Government should bail out the economy

The Ministry of Health recently announced five new cases of the Corona Virus in Uganda. The government has since responded by closing all schools, religious gatherings, and all means of public transport. Uganda is largely a subsistence economy and these measures are already having negative consequences on the economy.

Different countries are responding to the Corona Virus pandemic in different ways. Trump is injecting $2 trillion dollars into the USA economy. This is the largest economic bailout in the country’s history. The UK is providing £330bn of loan guarantees and a £20bn fiscal intervention including further business rate relief for companies. It has also promised to pay companies to stop them sacking workers at 80 per cent of each employee’s salary. Uganda needs to follow suit to avert the negative economic effects of the Corona Virus.

First of all we need to reduce taxes and offer tax rebates to businesses and individuals. Kenya has reduced individual income taxes from 30% to 25%. It has also reduced Value Added Tax from 16% to 14%. Kenya has also eliminated taxes for anyone earning below KES 24,000. The government can also consider suspending the social media taxes to help disseminate information on the Virus. Now is the time to relax some of the stringent tax obligations on businesses.

Secondly the government needs to massively invest in the health care system. The USA is investing $130BN into health care infrastructure. Mass recruitment of health workers and volunteers is also imperative. We also need to enlist the help of the private health care providers. We need to facilitate them to collect samples and provide some basic first aid to patients. This an opportunity to fully facilitate the health sector.

Thirdly the Central Bank should reduce loan interest rates. Kenya has stopped listing of loan defaulters by banks.The government should also provide cheap credit through commercial banks. The Central Bank should also intervene in the Forex market to stabilize the shilling. The government should pay outstanding arrears to suppliers. This will help to prop up struggling businesses which are employing the majority of the population.

Fourth, we should make cash distributions to vulnerable people (sick, elderly, unemployed, etc.) We should also distribute essential supplies like soap, salt, etc. This calls for budget re-allocations from other non-critical sectors. Food rationing and placing price caps on essential items (food + medical kits) maybe necessary. Kenya has allocated KES 10BN to the vulnerable population. We can also mobilize the population to donate and fundraise to the cause. 
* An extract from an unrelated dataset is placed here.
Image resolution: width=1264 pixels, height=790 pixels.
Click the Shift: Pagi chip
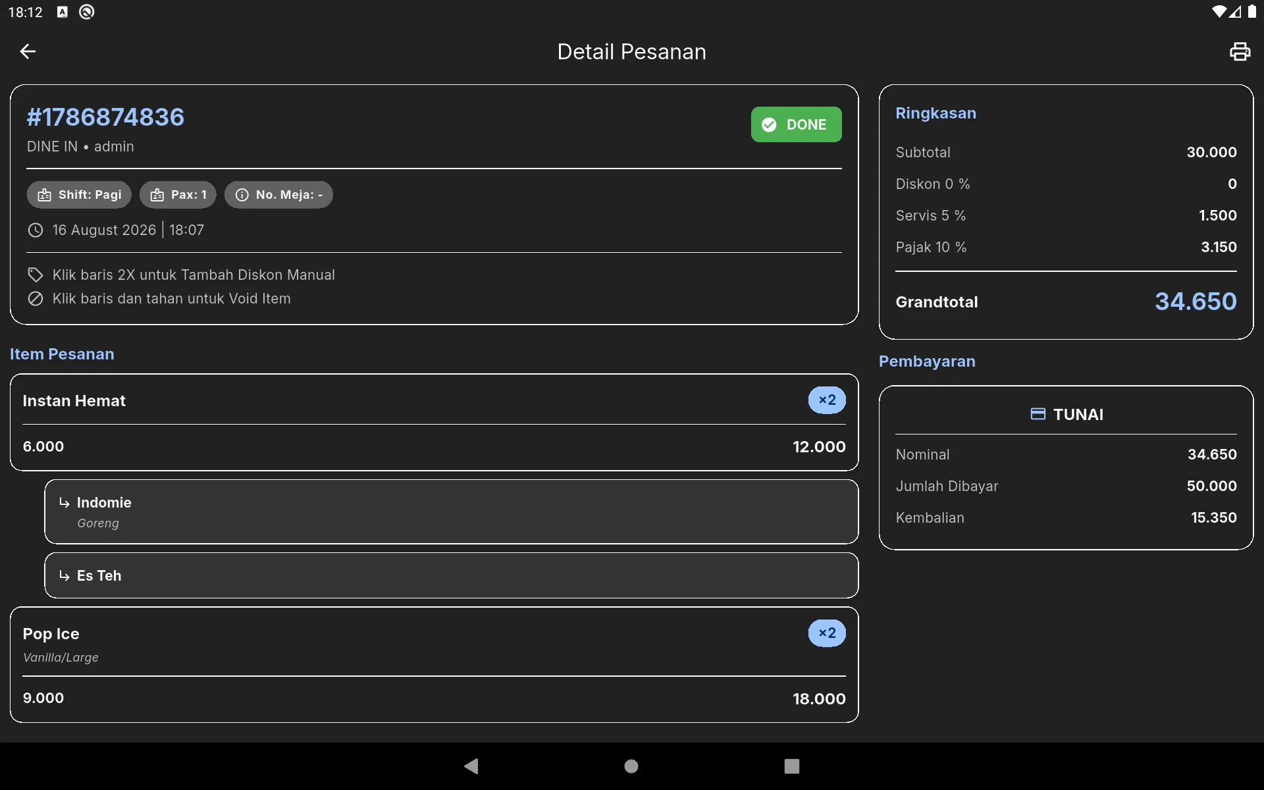pyautogui.click(x=79, y=195)
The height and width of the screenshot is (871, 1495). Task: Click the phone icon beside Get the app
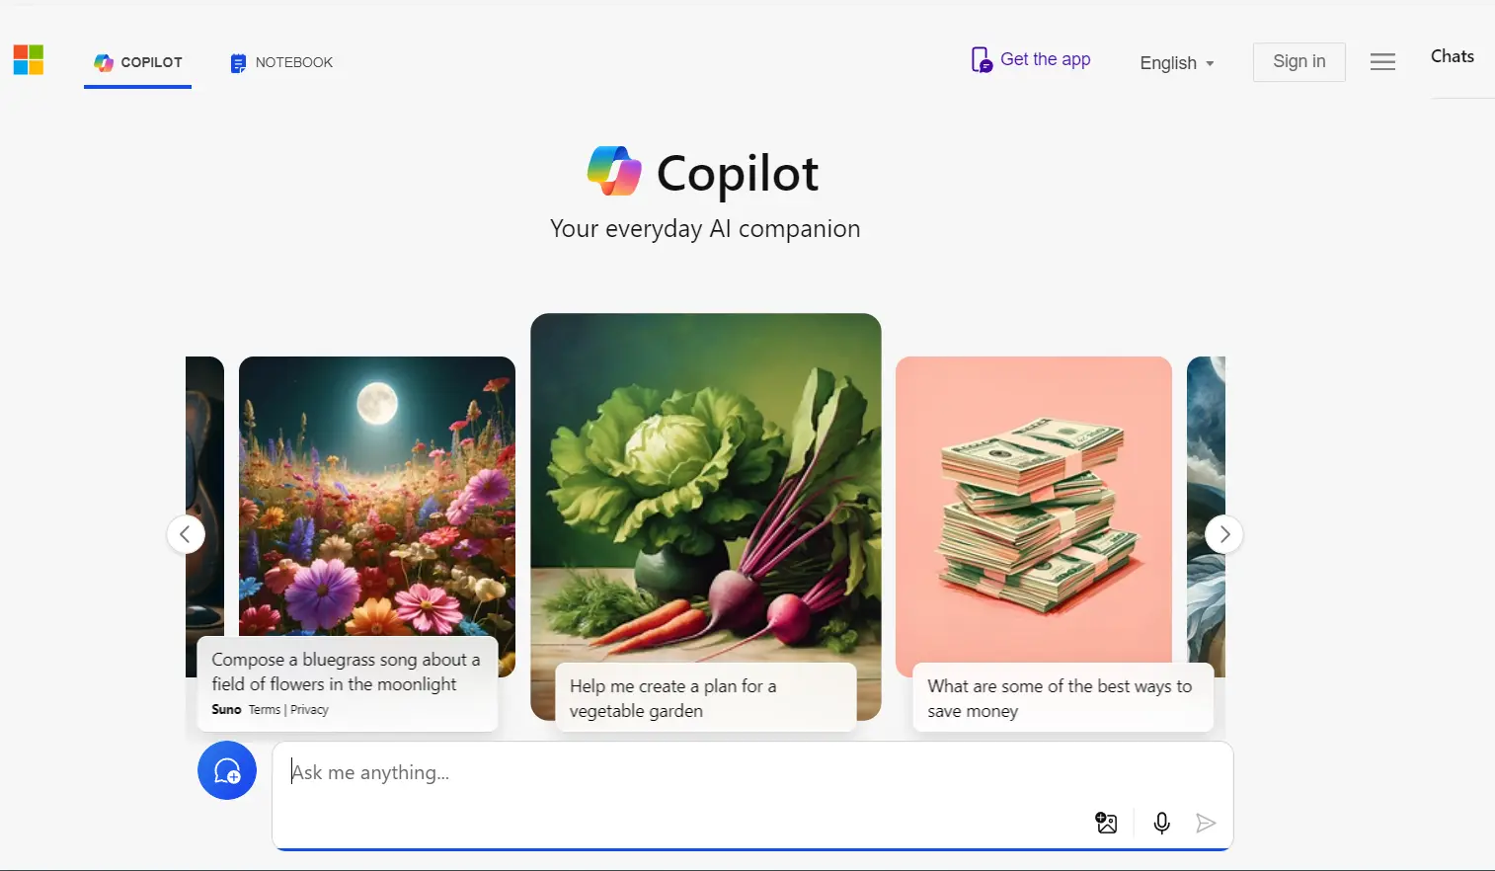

Finally the government needs to mobilize additional funding to support all these initiatives from international agencies and other nations. We may need to re-negotiate more relaxed repayment terms for our existing loans. Without direct government intervention, unemployment is going to skyrocket, businesses will close, and the economy will come to a standstill. I call upon everyone to do everything within their power to support our economy.